This is the mail archive of the gcc-patches@gcc.gnu.org mailing list for the GCC project.


Index Nav: [Date Index] [Subject Index] [Author Index] [Thread Index]
Message Nav: [Date Prev] [Date Next] [Thread Prev] [Thread Next]
Other format: [Raw text]

[RFC/RFT] Generate (truncate ...) in gen_lowpart_common


Last November, a combine tweak was added that tries to generate (truncate ...) in several sensitive places of force_to_mode, except if the register is known to be truncated -- in which case, a subreg is used instead. This was local to combine, in a function called gen_lowpart_or_truncate.

The rest of the compiler was able to generate truncate using patterns like truncdisi2 (for MIPS) or truncsiqi2 (for m68k). However, checking the trunc_optab in this case seems more or less the same thing as checking TRULY_NOOP_TRUNCATION. Also, all the ports that define a "trunc.i.i2" pattern, except pdp11, use it as a define_insn to generate

(set DEST (truncate:DSTMODE SRC))

So, I thought about making gen_lowpart generate a truncate directly if not necessary. The problem is that, of course, this might be much more expensive than the current approach (in which gen_lowpart assumes that its source is properly truncated). It might, in other words, generate worse code or otherwise slow down the compiler.

* _Data lines_:
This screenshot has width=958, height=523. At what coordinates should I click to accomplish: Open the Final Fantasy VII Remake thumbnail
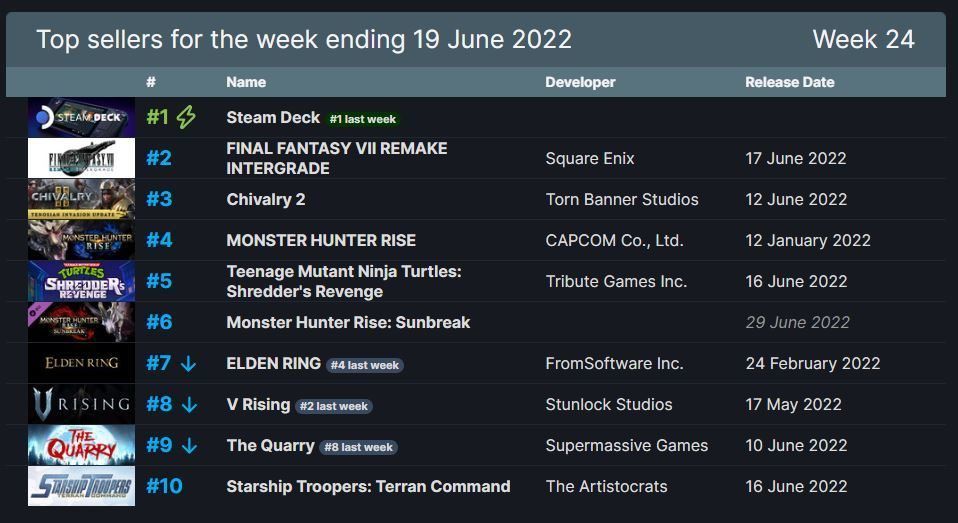click(81, 158)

* _Problems and tasks_:
1. According to the GCC patch message, why might having gen_lowpart generate a truncate directly be a problem? Answer in one to three sentences.
2. Please say whether each statement agrees with the GCC patch message, answering yes or no and quoting the deciding words: (a) the combine tweak was local to combine, in a function called gen_lowpart_or_truncate; (b) every port that defines a "trunc.i.i2" pattern uses it as a define_insn; (c) the combine tweak was added last March.
3. List every target port or architecture named in the GCC patch message.
The material is not needed for any of these tasks.

* _Answers per task_:
1. It might be much more expensive than the current approach, in which gen_lowpart assumes its source is already properly truncated. As a result, it could generate worse code or otherwise slow down the compiler.

2.
(a) Yes: "This was local to combine, in a function called gen_lowpart_or_truncate."
(b) No: "all the ports that define a "trunc.i.i2" pattern, except pdp11, use it as a define_insn"
(c) No: "Last November, a combine tweak was added"

3. MIPS, m68k, pdp11